Ragtime Cyclist column
Ragtime Cyclist column

I’m not a big fan of pretend science.

I particularly don’t like it when it’s being used to try and part us from our money.

I’m thinking about shampoo adverts where the celebrity with the impossibly-shiny-and-in-no-way-digitally-enhanced-hair looks knowingly at the camera, and says (with a comic raise of the eyebrow) ‘now, here’s the science part’.

Do the marketing men think this is proof that the ‘brand’ has a sense of humour? I don’t suppose it matters; what matters is shifting units.

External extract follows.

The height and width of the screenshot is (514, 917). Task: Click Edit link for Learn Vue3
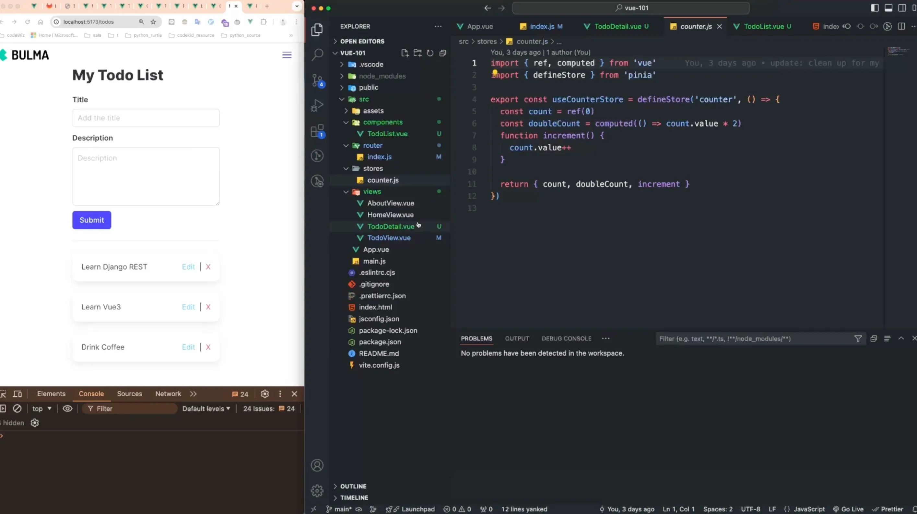click(x=188, y=307)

To me it says, ‘you know it’s coming, and you know these pictures of ‘molecules’ are nonsense, and the fancy made-up words are a load of old cobblers, but let’s all just go through with this merry dance without thinking too hard shall we? That’ll be £4.99 please.

In old western movies they used to be called snake oil salesman; dubious characters who roll into town pedalling the latest beauty product or cure-all tonic, on the basis of tall-tales and ‘miracle’ results. Nowadays these characters have better marketing budgets and any number of beautiful people willing to accept hard cash to tell you how great the product is. So, what has all this got to do with cycling, I hear you ask?

Well, I came across an advert this week for a ‘ceramic’ cycling jersey.

Yes, you heard right,’ceramic’. I don’t profess to be an expert in cutting edge clothing technology, but this was ringing alarm bells for me. It sounds suspiciously like an attempt to relieve me of my hard earned cash.

The theory here is that ceramic particles within the garment give off, and I quote, “far infrared light rays...those ones from the sun that make you feel warm which have been proven to offer therapeutic benefits as your body absorbs them.”

So, essentially, we’re talking about a jersey that claims to make marginal but non-specific improvements to sporting performance - does anyone else get the feeling that someone is trying to sell snake oil? When it comes to making marginal improvements there are lots of things I could try before I go anywhere near my wallet; I could refuse cake more often, get more early nights, or I could, to be honest, just try a little bit harder. But ‘ceramic’ cycling jerseys? Not for me thanks.